- _Saved data entries_

******

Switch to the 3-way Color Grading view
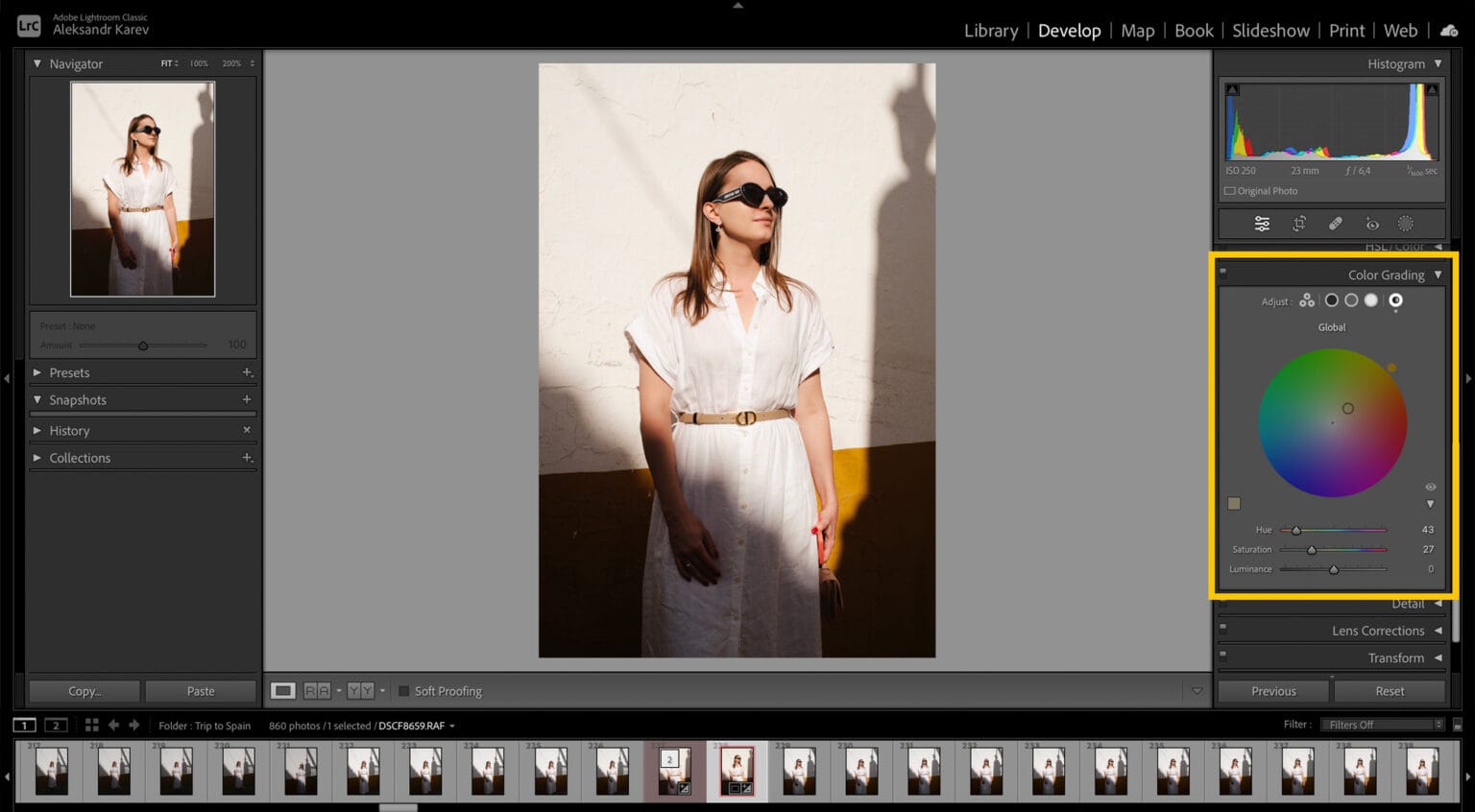This screenshot has height=812, width=1475. pos(1307,300)
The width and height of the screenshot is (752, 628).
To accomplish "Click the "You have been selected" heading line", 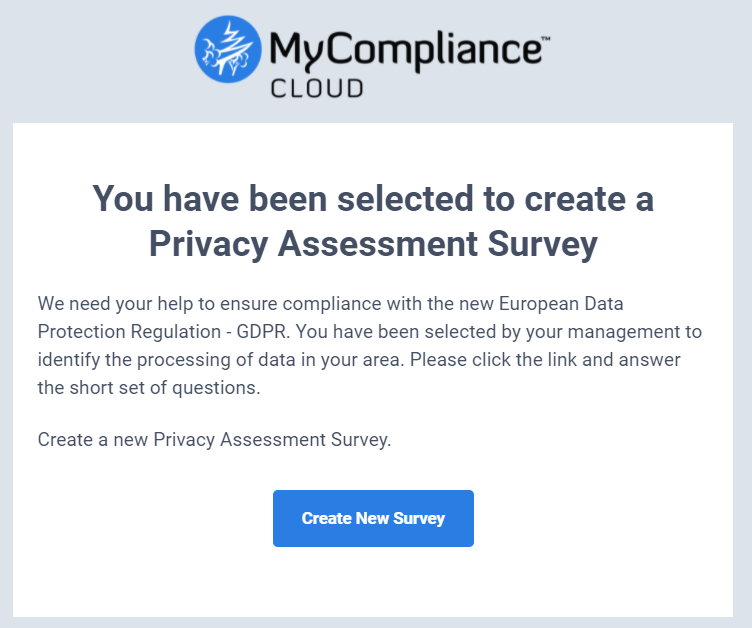I will point(373,198).
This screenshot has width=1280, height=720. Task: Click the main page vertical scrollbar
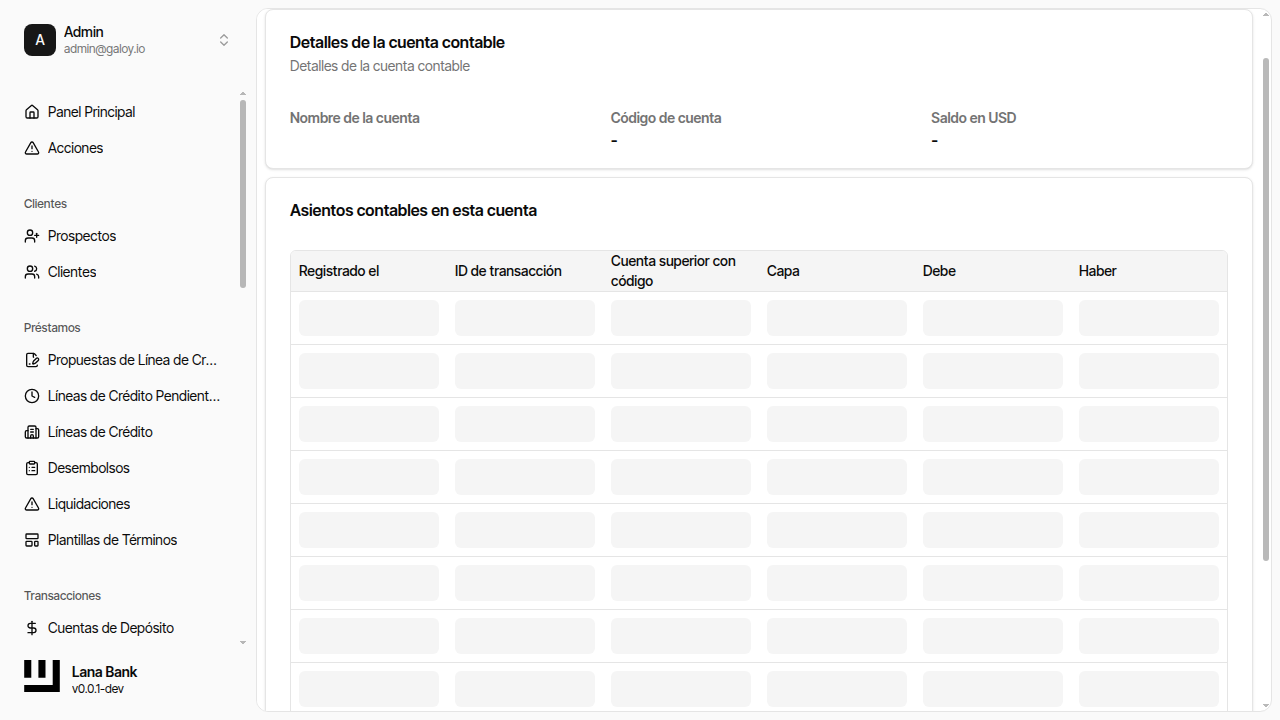[x=1266, y=310]
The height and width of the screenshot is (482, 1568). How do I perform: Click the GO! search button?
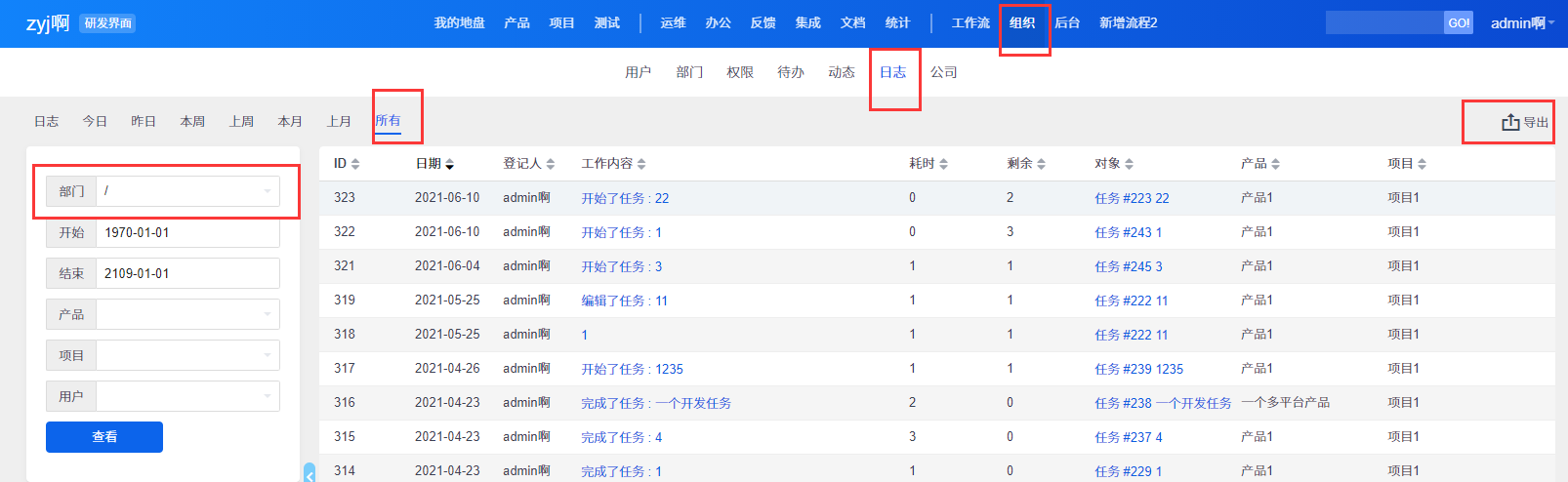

******

- _Required action_
Quote exactly, and only, the lines from the one containing "This screenshot has width=1280, height=720." through the last line of the records above, both included; leave out any pictures.

- _Exercise result_
This screenshot has width=1280, height=720. Task: Click the main page vertical scrollbar
[x=1266, y=310]
The height and width of the screenshot is (482, 1568). How do I perform: Click the GO! search button?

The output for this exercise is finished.